The corresponding local quantile MLE (they named it as qMLE) at $x$ is then given via the maximization of $L_{SWH} (W, θ)$ in Equation (2.4)

\begin{matrix} {\tilde{θ}}_{SWH} (x) & \equiv & \underset{θ \in Θ}{argmax} L_{SWH} (W, θ) \\ = & \underset{θ \in Θ}{argmin} \sum_{i = 1}^{n} ρ_{τ} (Y_{i} - ψ_{i}^{T} θ) w_{i} . \end{matrix}

(2.6)

3 Local quantile regression with an alternative likelihood for smoothing

Figure 1a displays the performance of SWH's approach, showing the bandwidth sequence (upper panel) and the smoothed 50% quantile curve (lower panel) based on the Lidar dataset (available in R package SemiPar), which adapts the data well.
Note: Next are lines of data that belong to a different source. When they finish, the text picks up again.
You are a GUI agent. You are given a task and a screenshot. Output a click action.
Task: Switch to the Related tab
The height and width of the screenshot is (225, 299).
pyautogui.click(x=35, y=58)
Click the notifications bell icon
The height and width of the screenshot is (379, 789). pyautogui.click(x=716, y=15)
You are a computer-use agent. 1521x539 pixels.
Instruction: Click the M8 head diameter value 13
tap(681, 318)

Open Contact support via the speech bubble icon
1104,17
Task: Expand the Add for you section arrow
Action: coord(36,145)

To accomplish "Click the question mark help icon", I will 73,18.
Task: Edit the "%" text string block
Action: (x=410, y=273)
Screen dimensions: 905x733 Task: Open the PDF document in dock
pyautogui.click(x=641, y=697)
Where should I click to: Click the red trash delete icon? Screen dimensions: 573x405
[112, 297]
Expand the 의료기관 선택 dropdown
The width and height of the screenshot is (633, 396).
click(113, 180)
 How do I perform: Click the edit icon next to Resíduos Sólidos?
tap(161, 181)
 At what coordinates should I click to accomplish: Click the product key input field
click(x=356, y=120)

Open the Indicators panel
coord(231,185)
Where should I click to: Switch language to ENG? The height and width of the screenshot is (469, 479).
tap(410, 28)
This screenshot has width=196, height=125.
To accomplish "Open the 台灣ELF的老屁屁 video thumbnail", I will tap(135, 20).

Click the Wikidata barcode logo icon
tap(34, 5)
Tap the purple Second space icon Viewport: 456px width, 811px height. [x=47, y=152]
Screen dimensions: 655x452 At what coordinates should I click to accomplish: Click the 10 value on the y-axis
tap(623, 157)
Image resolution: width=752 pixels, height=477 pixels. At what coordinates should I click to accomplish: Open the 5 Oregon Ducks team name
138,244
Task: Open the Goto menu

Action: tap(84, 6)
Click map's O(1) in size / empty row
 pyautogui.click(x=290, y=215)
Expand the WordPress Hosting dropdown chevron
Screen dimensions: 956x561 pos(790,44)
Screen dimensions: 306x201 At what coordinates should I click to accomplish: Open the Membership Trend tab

And this is also true for other moderate or central quantile curves. However, it can be seen from smoothing extreme quantile curves in Figure 1 that the proposed bandwidth selection rule lacks good adaptation and then results in the over-smoothing phenomenon. Figures 1b and 1c display the smoothed 1% and 99% quantile curves using SWH's method and show that when the curves start to switch smoothness, the rule is not adaptive so that the estimated curves are too smoothing out of the data ranges. A possibly theoretical interpretation for this problem is: when $τ \to 0$ , the weighted ‘check function’ $ρ_{τ} (Y_{i} - ψ_{i}^{T} θ) w_{i}$ takes constant 0, if $Y_{i} > ψ_{i}^{T} θ$ (also, when $τ \to 1$ and if $Y_{i} < ψ_{i}^{T} θ$ ). This may result in that the proposed significant test always picks constant bandwidth for smoothing extreme quantile curves, although this is not a problem for the local quantile regression estimation equation. We want to point out that this over-smoothing problem will be solved by a new version of adaptive bandwidth selection rule.

Figure 1:

The bandwidth sequences (upper panels) and smoothed quantile curves (lower panels) for the Lidar dataset using SWH's kernel-weighted likelihood

Moreover, there is no guaranteed of this approach to avoid quantile crossing. Therefore, we propose an alternative adaptive bandwidth selection rule based on a NSM representation of ALD and show that this alternative version has the similar property to SWH's procedure but much better-adaptation for smoothing extreme quantile curves.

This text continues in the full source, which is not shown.